O cabaré lotado, a música tocando, era difícil saber se era Jazz ou Soul, se era Soul ou música Burlesca. Nunca tive ouvido para música, apenas talento para dança. A década de 20 em Paris se demonstrava mais viva do que nunca, o fim da guerra trouxera clientes, amigos, empresários e amantes ao bar. Ao mesmo tempo em que os ares eram de paz e felicidade a minha vida pessoal e profissional estava se arruinando, com certeza em alguns meses a rua seria minha nova moradia.

-Mas senhor Baudelaire, me dê mais um mês, há cada vez mais dinheiro entrando no cabaré, tenho certeza que madame Chevalier me dará um aumento se eu a pedir.

-A única certeza que pode ter nesse momento Mademoiselle Lemaire é de que vai perder seu apartamento esta semana se não puder me pagar o aluguel.

Monsieur Rousseau viera me cobrar o aluguel em meu trabalho esta noite. A situação estava ficando precária, meu salário mal dava para me manter, muito menos para pegar o transporte até o cabaré.

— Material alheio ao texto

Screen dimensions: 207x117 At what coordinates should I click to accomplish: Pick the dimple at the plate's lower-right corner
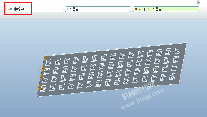pyautogui.click(x=172, y=76)
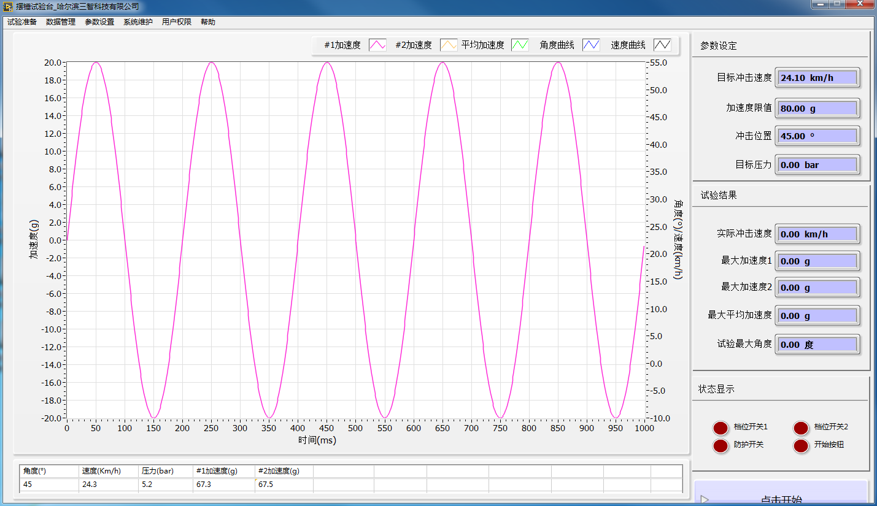This screenshot has width=877, height=506.
Task: Click the 速度曲线 black legend icon
Action: [x=662, y=45]
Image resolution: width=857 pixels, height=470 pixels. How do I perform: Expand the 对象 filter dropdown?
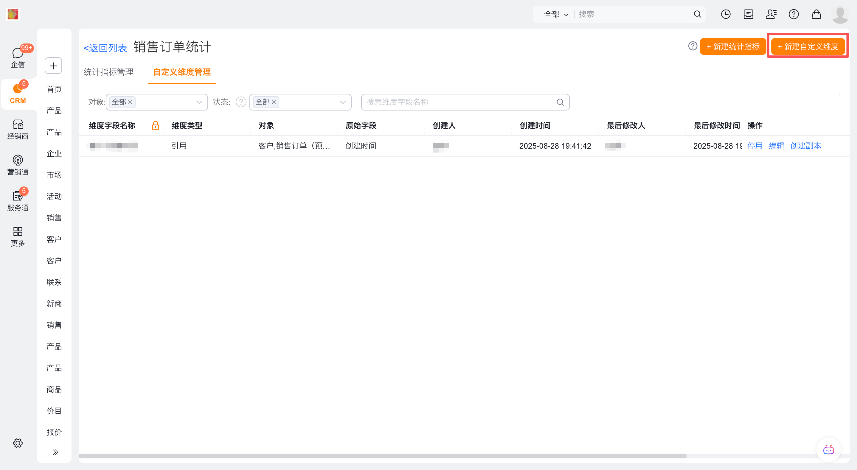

Meu show começara, a música tocava e eu realizava o número de sempre. Em poucos minutos já estava cansada, mal podia respirar ou raciocinar direito, não havia jantado essa noite, não tinha dinheiro o suficiente para isso. Inevitavelmente, ainda no começo do meu show, escorrego no palco e caio, como se houvesse sabão sob meus pés. A plateia então começa com as vaias, as lágrimas escorrem pelo meu rosto e a cortina se fecha.

- Jaqueline, o que houve com você? Eu lhe disse que se isso acontecesse mais uma vez eu a tiraria do show, você não pode continuar a arruinar meus espetáculos!

-Mas Madame Chevalier, perdão, com o que a senhora me paga não possuo o suficiente nem para o jantar, não existem mais forças em mim para que eu continue todas as noites assim.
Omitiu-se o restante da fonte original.